I do not make film to fight globalization, transforming beauty, taste or culture. As an anthropologist I am aware that they are in constant process of flux and change constantly. I am deeply aware of this change but do not see my films as an intervention in this world. My cinema is not a gesture or an act of protest in this transforming world. Undoubtedly my films are located in this transforming world, but I do not use religion/myths or local tradition as an act of politics. For me my films emerge from a deeper core than mere political, cultural or social gesture. 

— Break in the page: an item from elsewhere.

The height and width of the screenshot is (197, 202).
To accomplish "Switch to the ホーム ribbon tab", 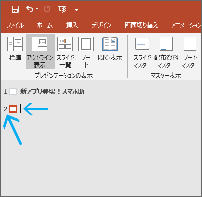I will tap(45, 25).
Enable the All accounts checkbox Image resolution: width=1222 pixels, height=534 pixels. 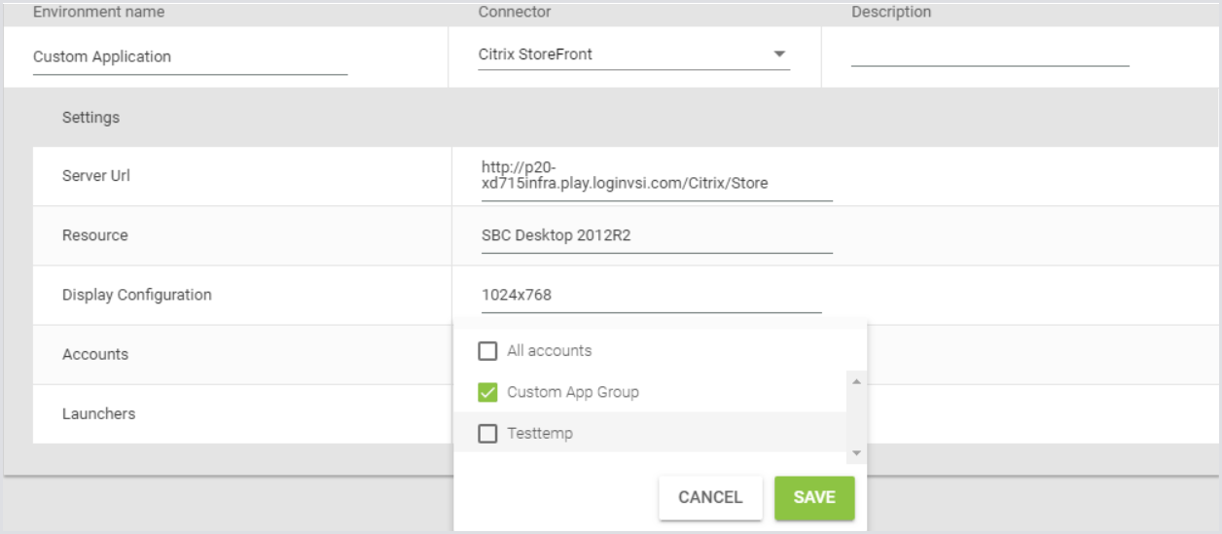coord(487,350)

  1. Somewhere in between in the name of ‘modernism’,  we have avoided using     traditions in cinema. Left wing thinking widely spread the idea that usage of tradition is  revivalism. But you use lot of traditional elements in your films – kathakali, durga, kali etc.  Please elaborate.

Ah, this is a politically and historically loaded question. Let me try to answer. I think modernity is an idea that we in India are still trying to negotiate. It is till a work in progress. The history of India in the past two hundred years is a testament to that complex negotiation process. I think it is very simplistic both by the Left and the Right to pigeonhole tradition, religion, and culture within their ideological cocoons. My usage of religion and tradition come from very different core. It is not political or ideological. It come from a deeper framework that as I have tired explained within the framework of cinema of religiosity. Another way of looking at my films would be with in the idea of Cinema of Prayōga.  It is term that has been coined by the film critic Amrit Gangar.

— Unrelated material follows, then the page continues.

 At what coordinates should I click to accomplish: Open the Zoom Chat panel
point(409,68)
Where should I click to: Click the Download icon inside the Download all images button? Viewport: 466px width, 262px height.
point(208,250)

Cinema of Prayōga is a radical conceptual framework, which originates from the polyphony of Indian culture and philosophy. It challenges the dominant film discourses by locating itself in the ancient pre-modern tradition of prayōga (innovation) and kaal (time in-continuum). Cinema of Prayōga is a bold alternative to understand Indian as well as Euro-American experimental filmmaking practice as an experience of thinking and feeling. It harnesses the Indian notions of time and space for an inclusive cinematography across cultural and national boundaries. CinemāPrayōga is a radical attempt to steer away from the image, a cinematographic contradiction, towards an evocation of an aesthetic unity. Being a non-absolutist and inclusive philosophy, it is rooted in a human quest that is eternal thereby composing Cinema of Prayōga as a continuing process in time and space, of cinema, and life thereof. Cinema Prayōga is an attempt to subvert its status as a visual medium, to an understanding of its essence as a temporal medium. Works ranging from the early works of Dadasaheb Phalke, Mani  Kaul, Aravindan, Kamal Swaroop to the contemporary filmmakers such as Amit Dutta, Vipin Vijay, Argho Basu, Kabir Mohanty and my works have been included in the discourse.